TASK REQUIREMENTS
Take the lines from the one with "Image resolution: width=1000" through the last line of the material below and write them out exactly, without any pictures.
======
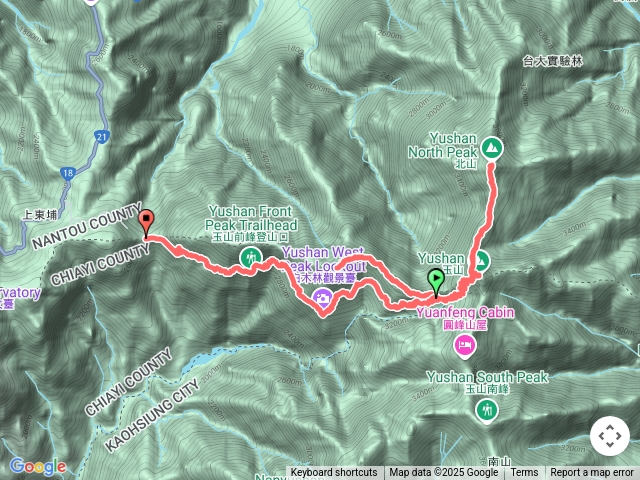Screen dimensions: 640x480
Task: Click the Yuanfeng Cabin label text
Action: pos(465,313)
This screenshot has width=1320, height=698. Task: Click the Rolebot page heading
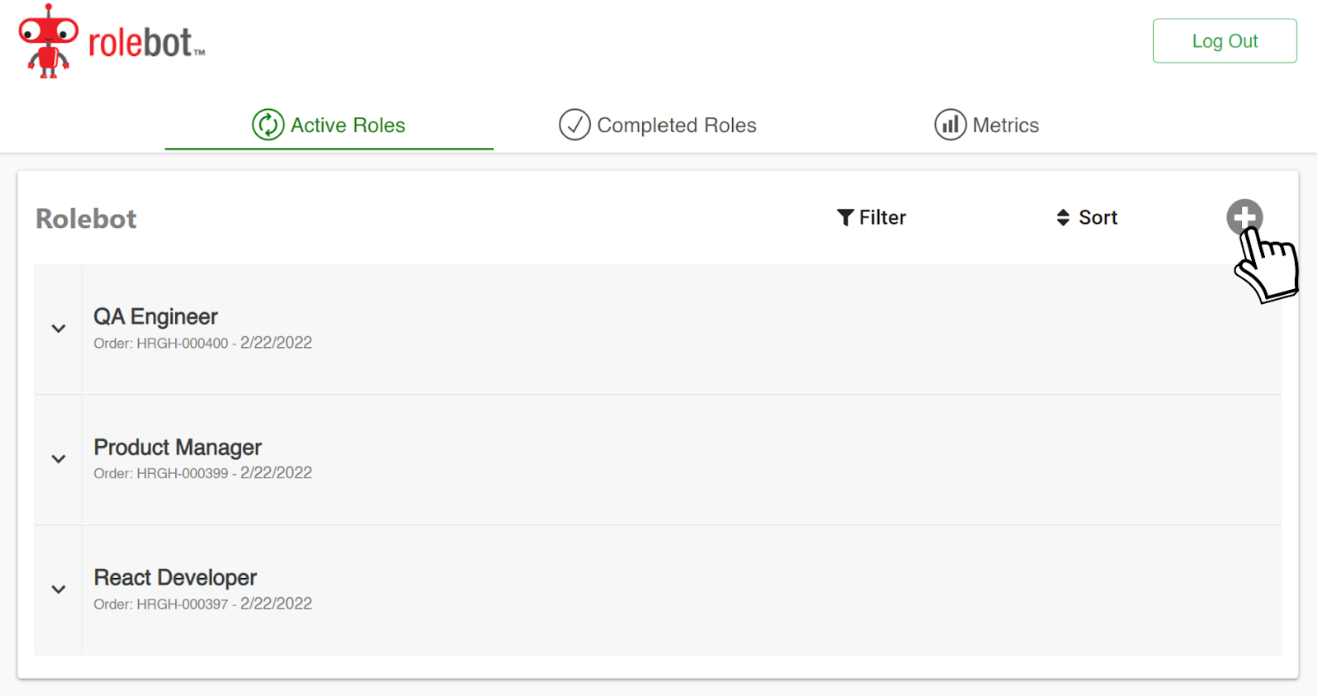click(85, 218)
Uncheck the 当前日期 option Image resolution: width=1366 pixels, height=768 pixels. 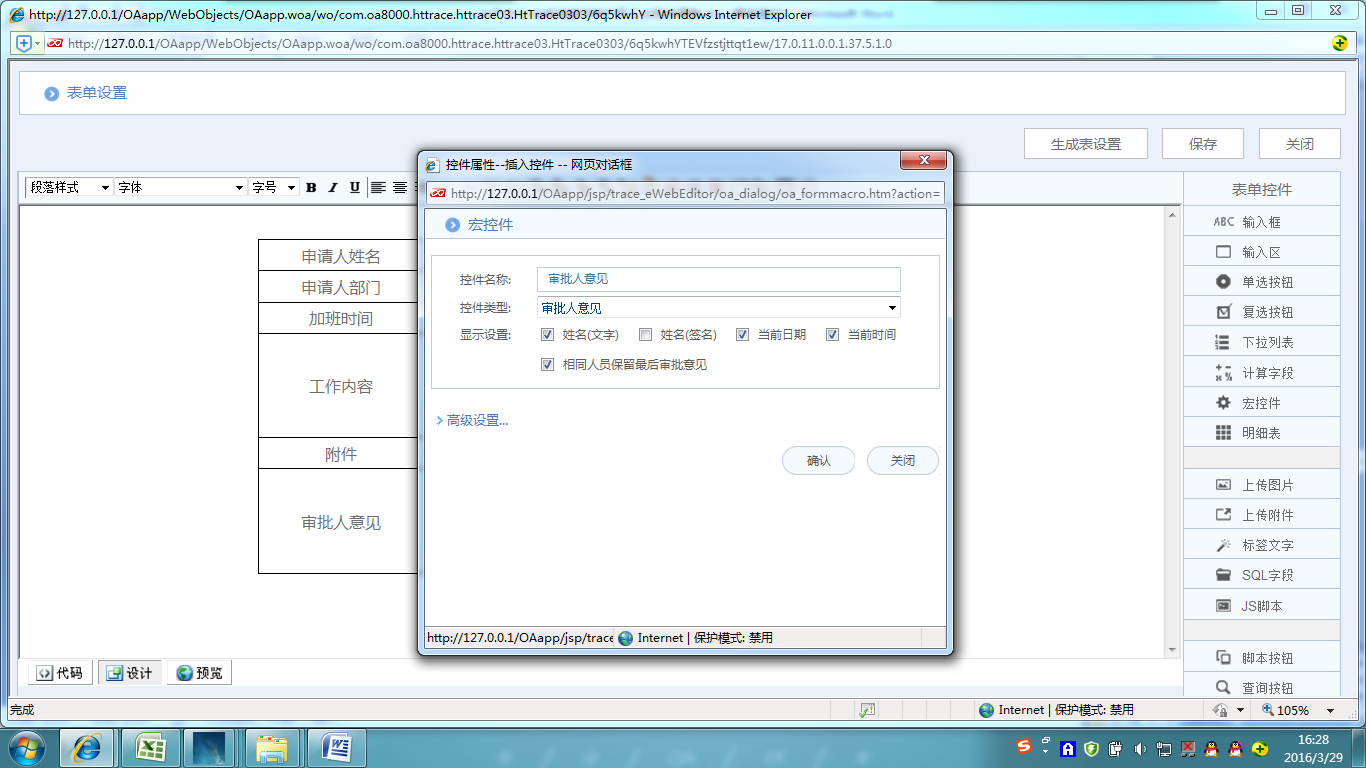click(742, 334)
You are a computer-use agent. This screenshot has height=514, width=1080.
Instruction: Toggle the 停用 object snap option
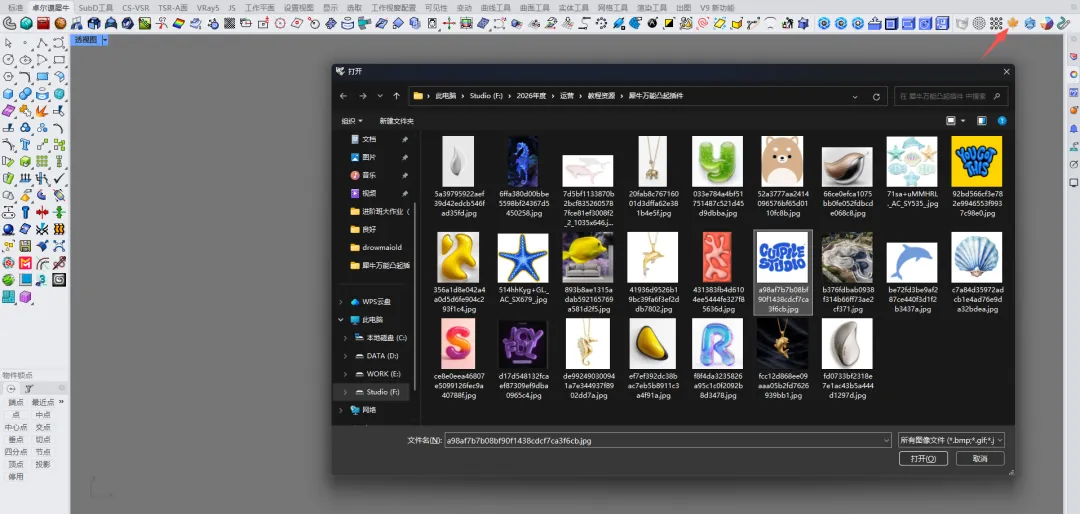tap(16, 477)
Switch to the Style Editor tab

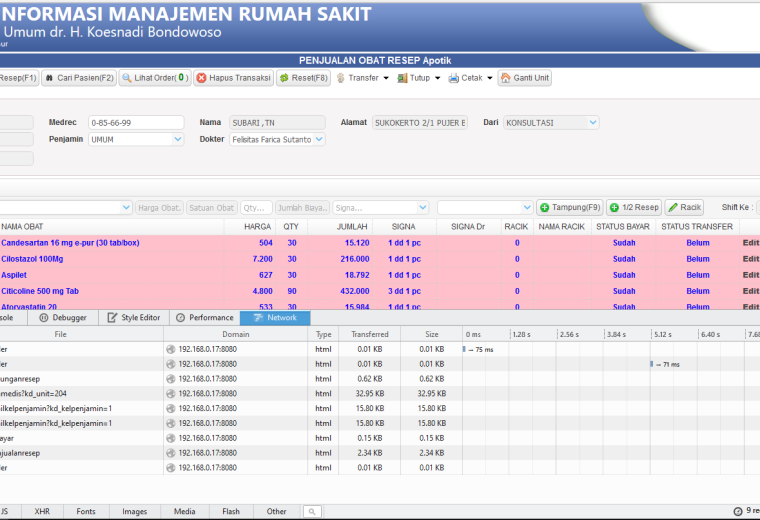134,318
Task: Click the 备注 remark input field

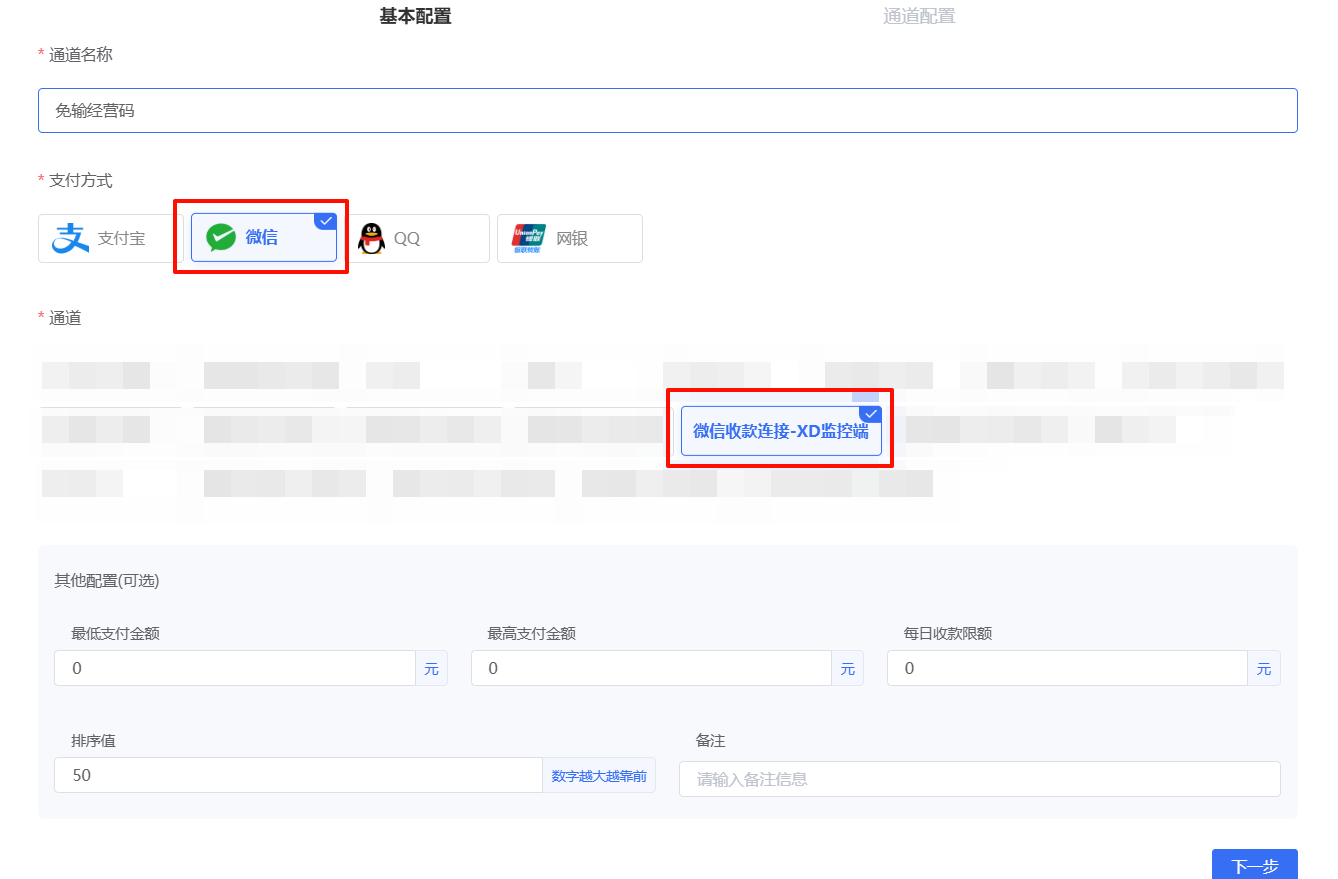Action: pyautogui.click(x=979, y=778)
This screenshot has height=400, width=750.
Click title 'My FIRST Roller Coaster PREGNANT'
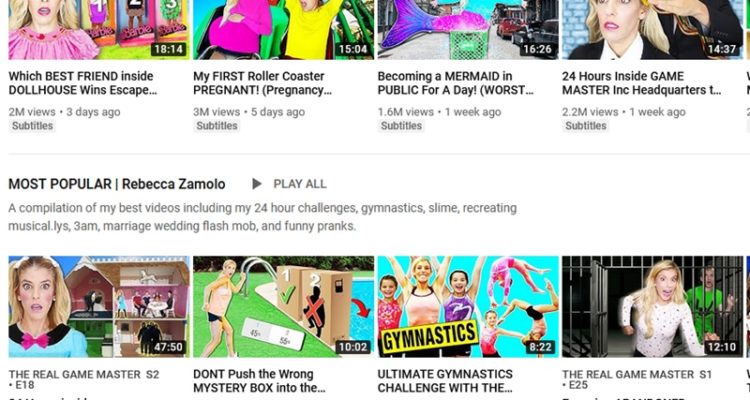(263, 83)
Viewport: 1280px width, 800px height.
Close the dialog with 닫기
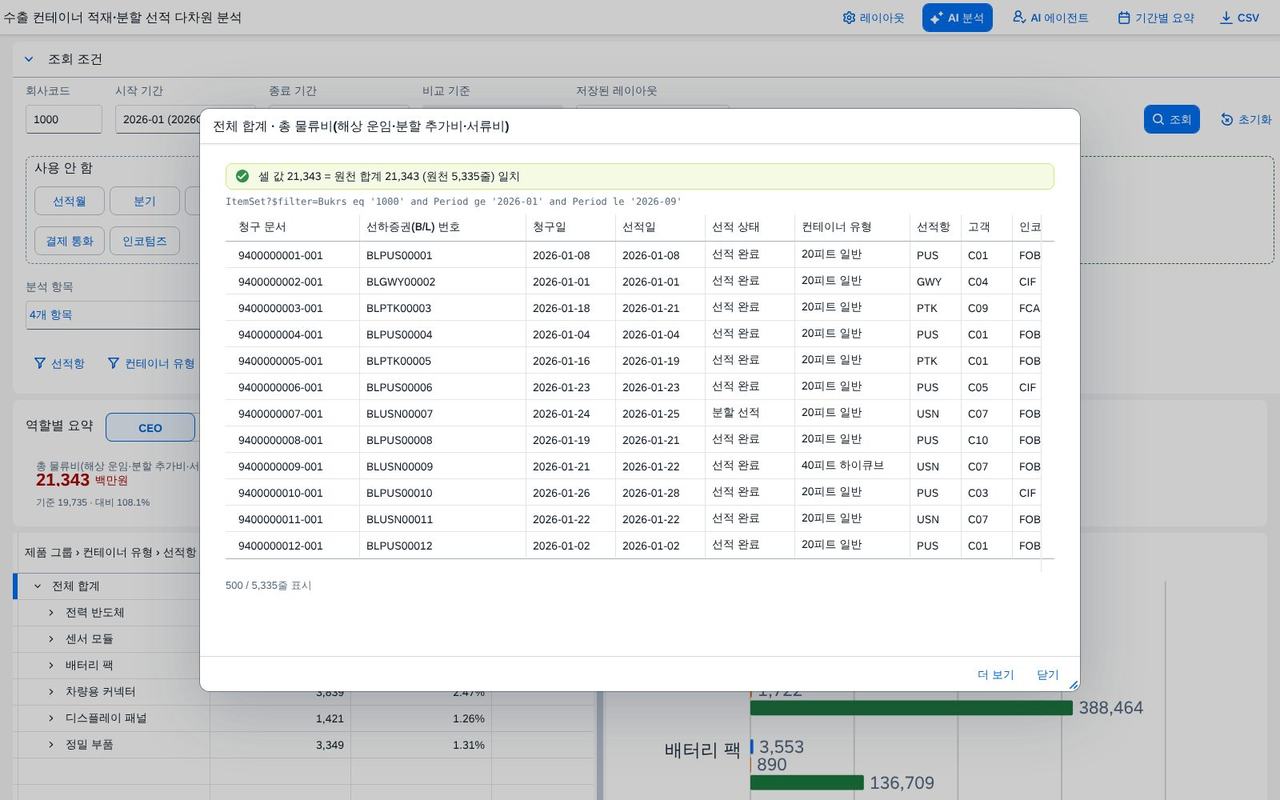[1048, 675]
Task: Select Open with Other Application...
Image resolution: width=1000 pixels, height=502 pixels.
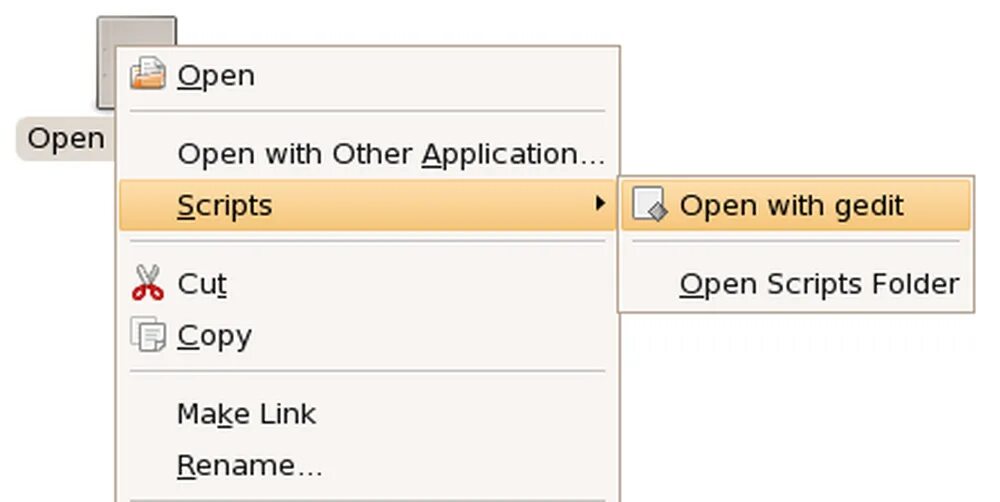Action: [391, 154]
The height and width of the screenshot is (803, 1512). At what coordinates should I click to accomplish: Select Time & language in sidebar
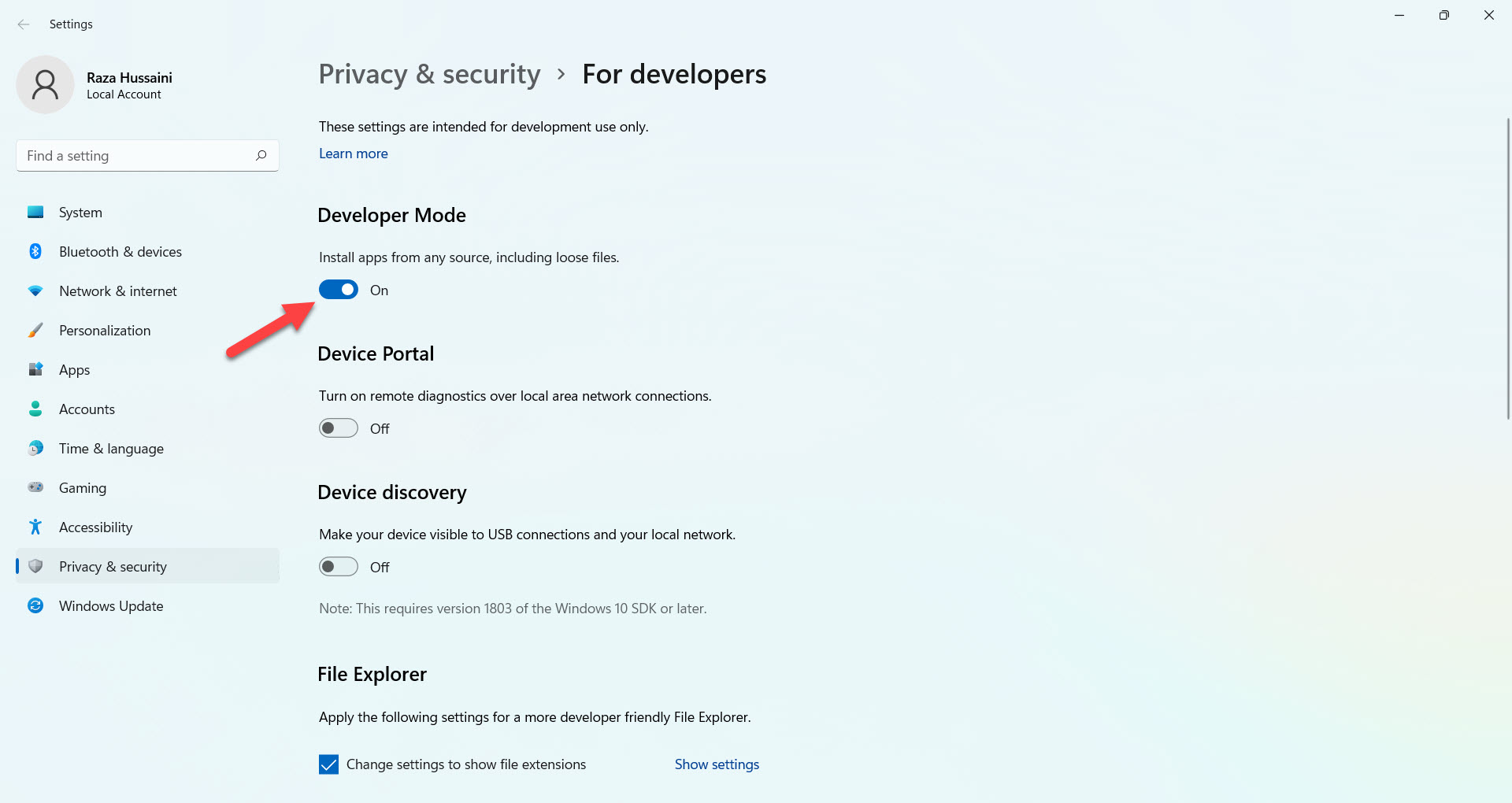[111, 449]
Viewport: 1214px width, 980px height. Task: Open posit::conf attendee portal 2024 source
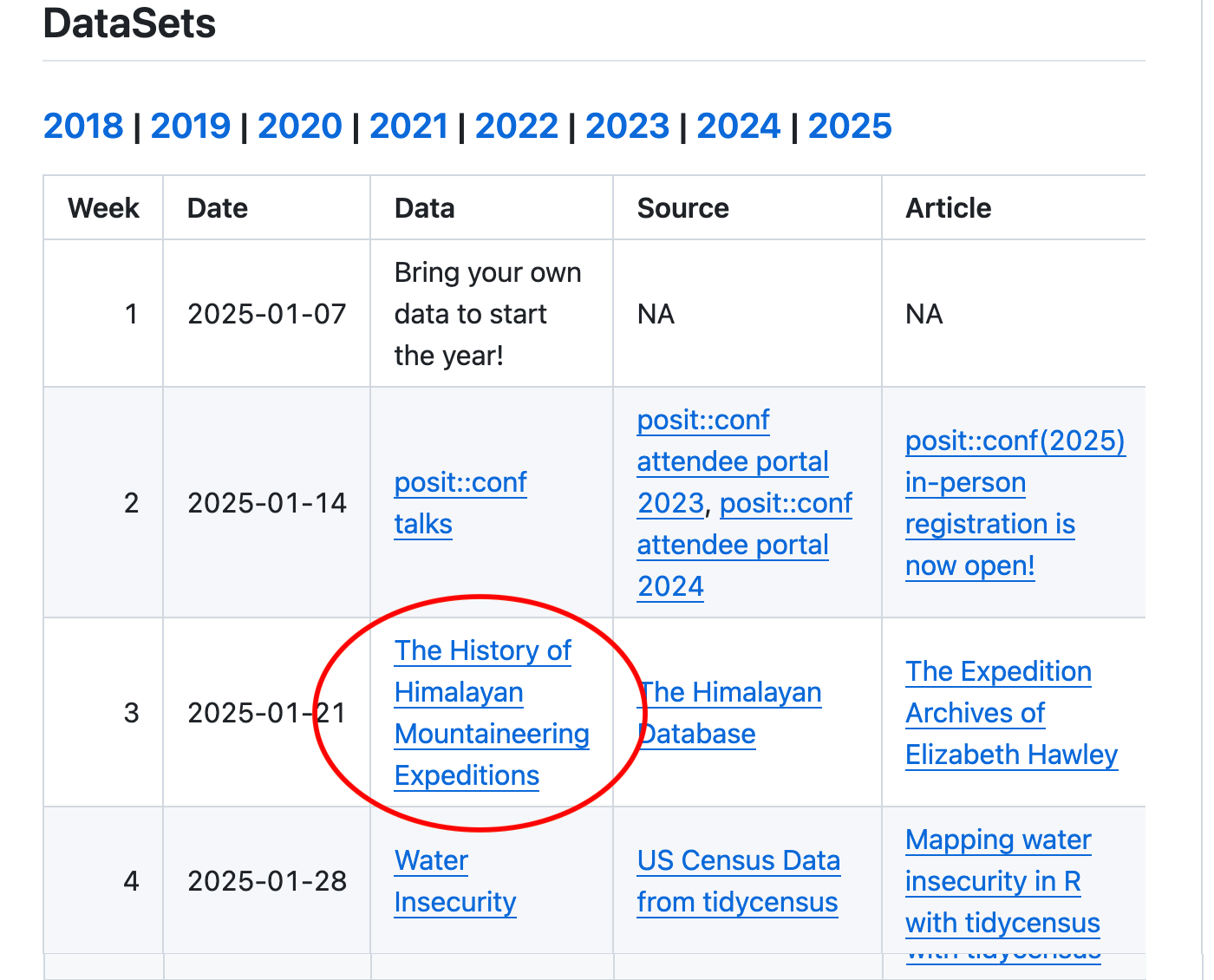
======
TASK RESULT
Image resolution: width=1000 pixels, height=502 pixels.
Action: [391, 154]
The height and width of the screenshot is (803, 1512). At what coordinates should I click to accomplish: Select Time & language in sidebar
[111, 449]
Viewport: 1214px width, 980px height. Task: Open posit::conf attendee portal 2024 source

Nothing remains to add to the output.